A new preprint introducing a framework called PROPEL makes that constraint concrete. PROPEL trains a small auxiliary model, an "activation probe," to predict how a candidate solver will fare on a generated task before anyone runs the solver, then uses that probe to steer a task generator toward the target difficulty. The reported gain is concrete: on coding tasks for a Qwen2.5-3B-Instruct solver, the share of generated problems landing near the target solve rate rose from 10.1% with a baseline generator to 20.0% with PROPEL. The framing matters here. Share at target solve rate is not the same as building a better agent, and the paper does not claim PROPEL-trained tasks, on their own, produce a stronger final model.
The bottleneck PROPEL targets will sound familiar to anyone who has watched a capable student grind through a stack of textbook problems that are either trivial or impossible. Fixed task distributions saturate as models improve. Naive synthetic generation fills the gap with tasks that are too easy, too hard, or simply ill-posed. The paper's authors argue that the productive level is a moving target: the set of tasks a given model is just barely able to learn, which they call the learnable frontier. Hold a generator steady and the frontier drifts out of reach; move it without calibration and the tasks stop being useful.
PROPEL's trick is to amortize that calibration. The researchers train the probe on a one-time labeled corpus of generated tasks paired with solver outcomes, teaching it to predict a target solver's pass rate from a frozen reference copy of the task generator. During generator training, the probe stands in for the solver. The generator learns to maximize the share of its outputs that the probe rates near a chosen pass-rate target, typically the level where a model is challenged but still able to make progress.
The full set of reported numbers spans three domains: math, code, and software engineering tasks. On software engineering tasks drawn from repositories unseen during probe and generator training, the same comparison for a Qwen3.5-27B solver moved from 9.8% to 19.6%, according to the preprint. In both settings PROPEL roughly doubled the share of generated tasks that land where the solver is learning rather than coasting or failing.
There are also the usual limits of a non-peer-reviewed arXiv posting. Author affiliations and the full list of evaluation domains were not fully captured in the abstract excerpt available at the time of writing.
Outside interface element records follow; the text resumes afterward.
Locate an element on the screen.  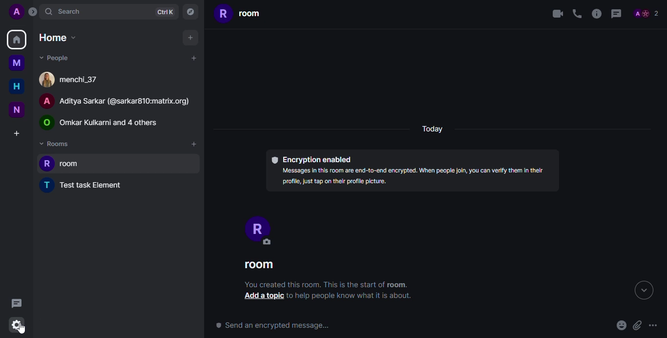
search is located at coordinates (66, 12).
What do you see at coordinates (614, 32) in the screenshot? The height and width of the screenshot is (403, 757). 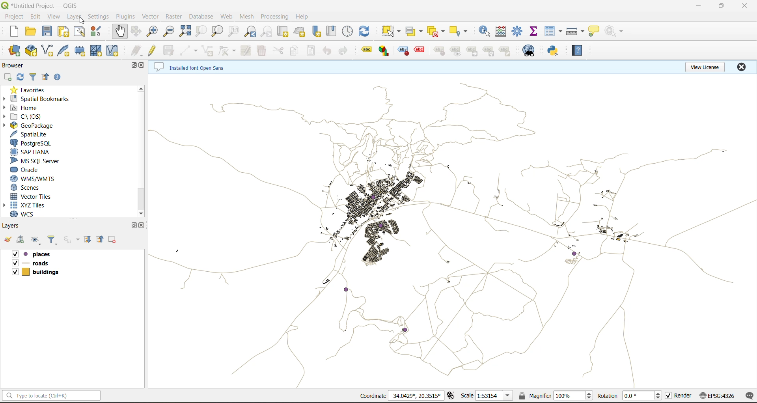 I see `no action` at bounding box center [614, 32].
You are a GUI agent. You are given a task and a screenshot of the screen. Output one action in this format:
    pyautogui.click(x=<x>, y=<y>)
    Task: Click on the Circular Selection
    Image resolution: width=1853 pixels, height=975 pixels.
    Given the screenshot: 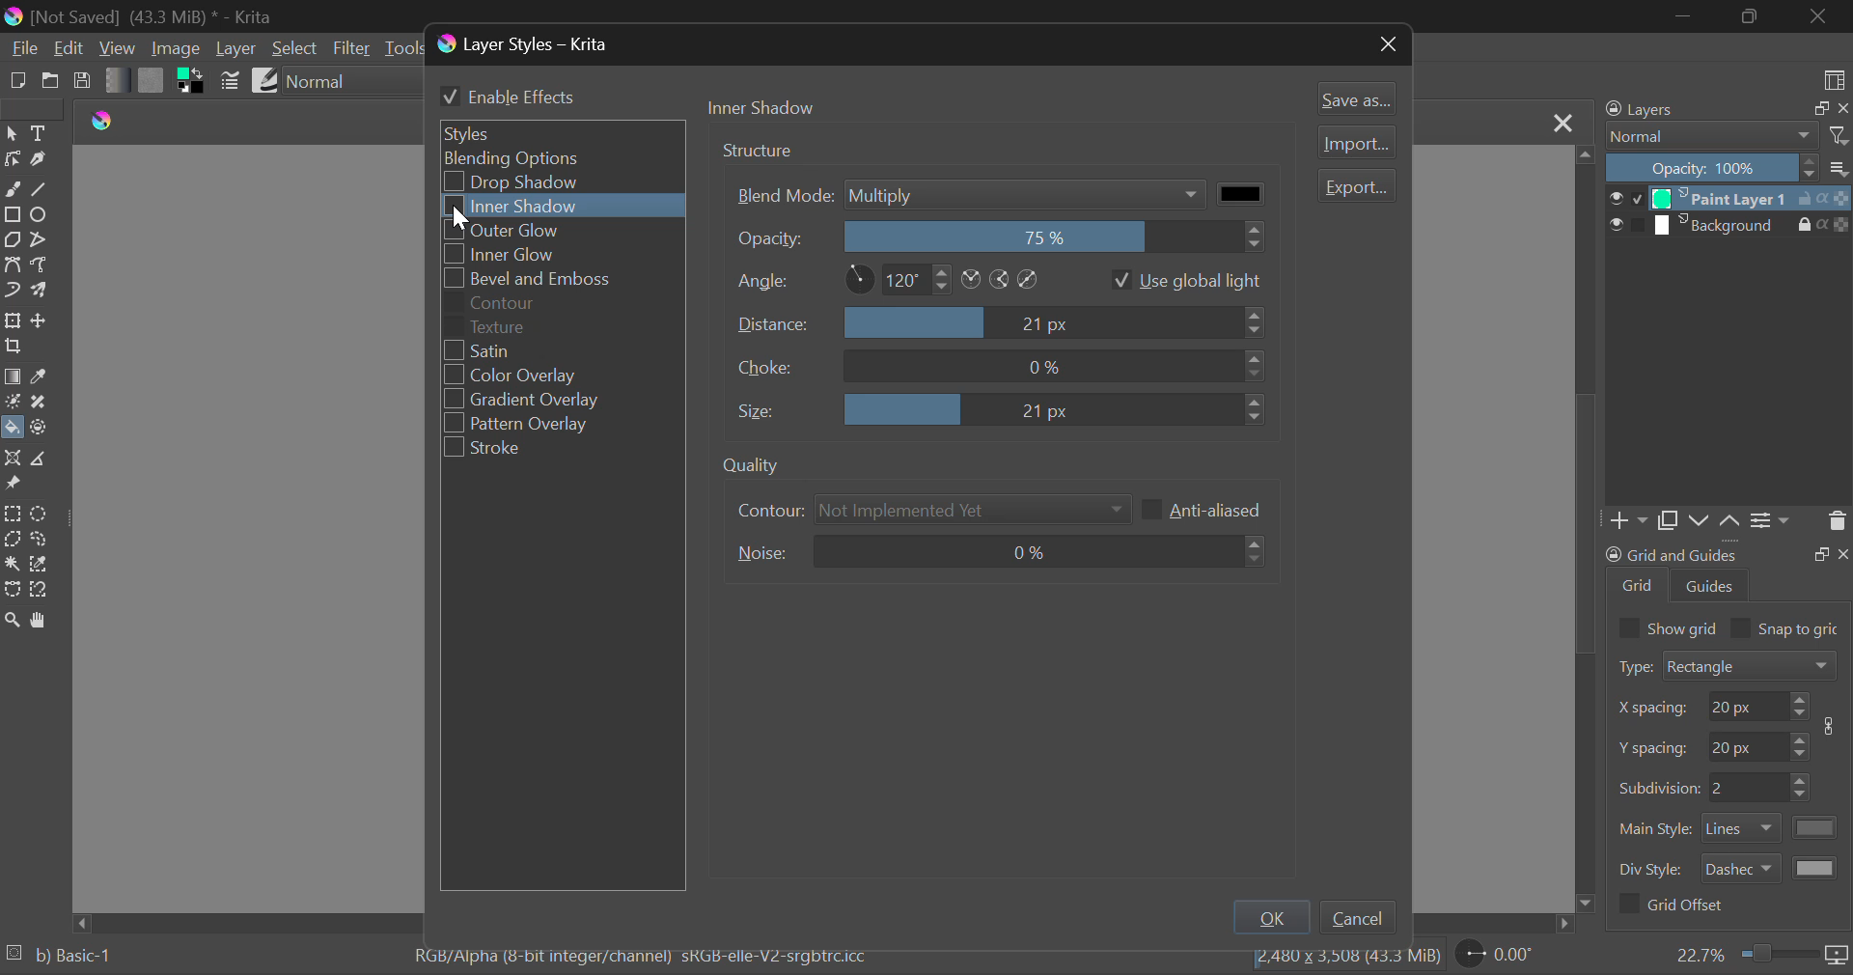 What is the action you would take?
    pyautogui.click(x=41, y=513)
    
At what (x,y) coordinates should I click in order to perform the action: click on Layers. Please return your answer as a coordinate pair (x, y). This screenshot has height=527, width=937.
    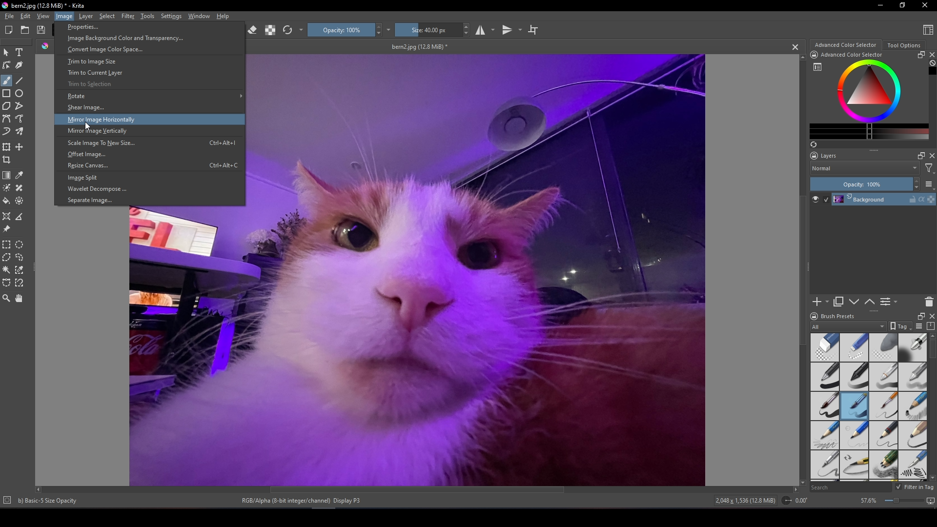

The PROPEL claim of single-forward-pass generator evaluation is the paper's own framing, and independent validation of the framework's impact outside the authors' setup is not yet on the record.
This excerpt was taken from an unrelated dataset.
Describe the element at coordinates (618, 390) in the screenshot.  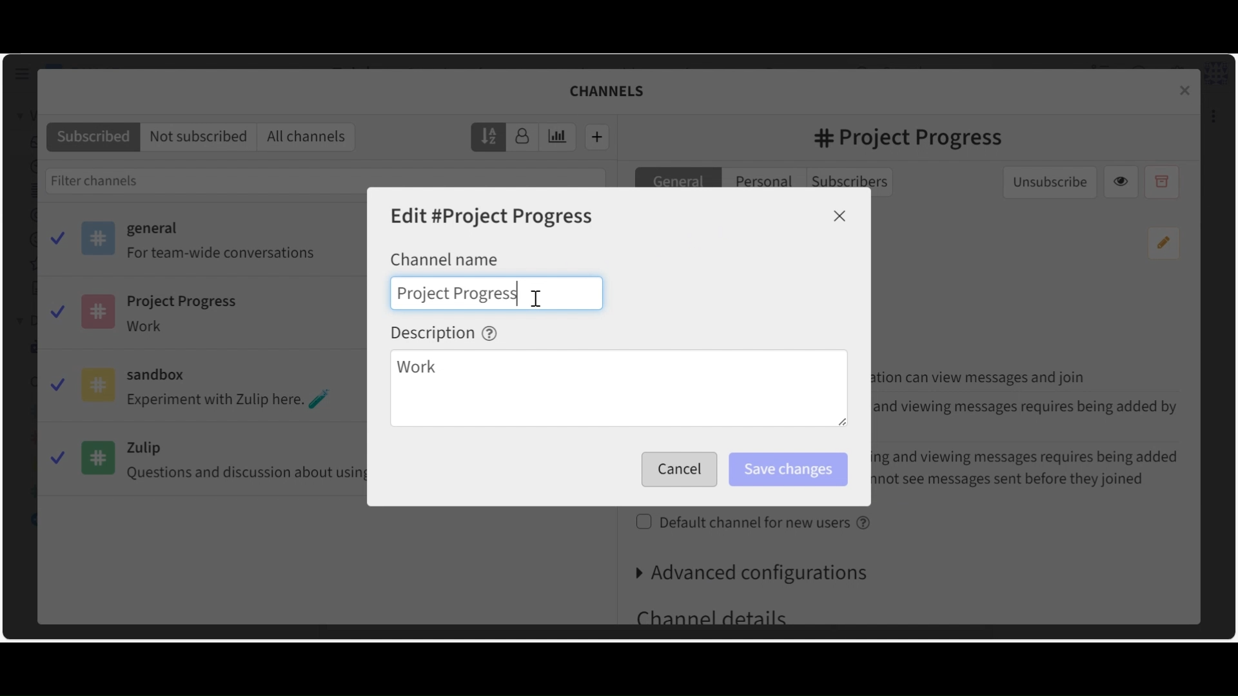
I see `Description Field` at that location.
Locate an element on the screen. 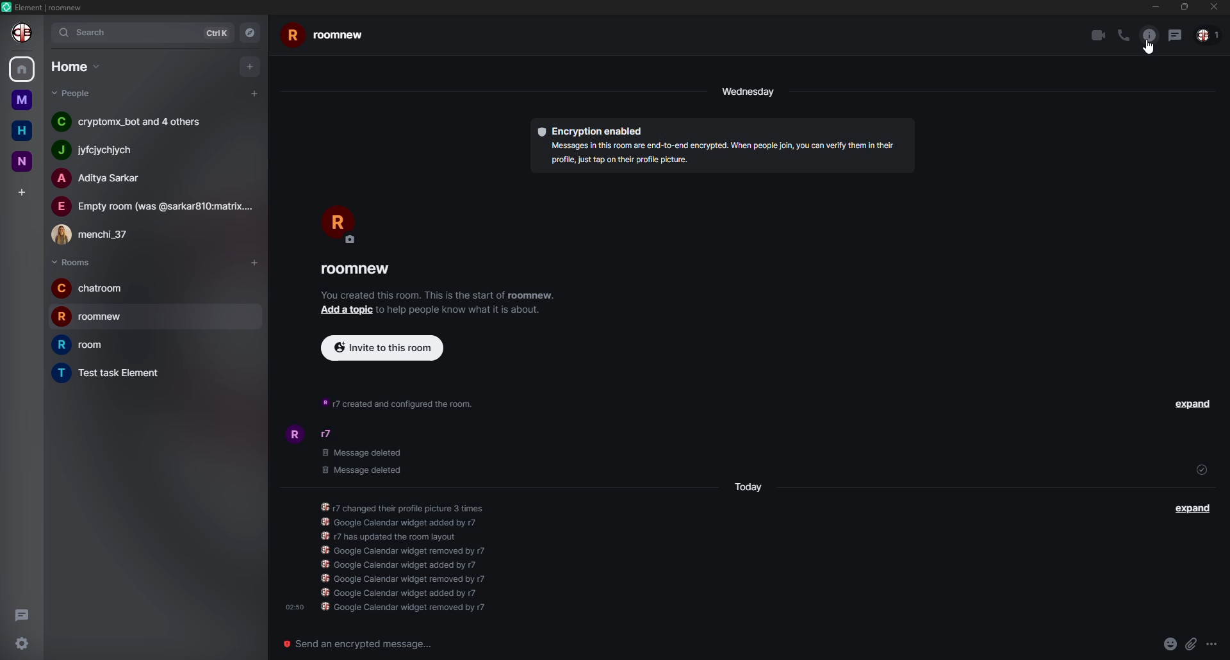 The width and height of the screenshot is (1230, 660). close is located at coordinates (1216, 6).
What the work does establish is the shape of the next problem in post-training. Once data volume stops being the bottleneck, the question shifts from how much practice a model can read to how well-engineered that practice is. PROPEL is one early demonstration that the second question can be attacked with learned proxies rather than brute-force solver runs, and that the supply of "just hard enough" problems can be tuned with the same kind of feedback loop that trains the solvers themselves.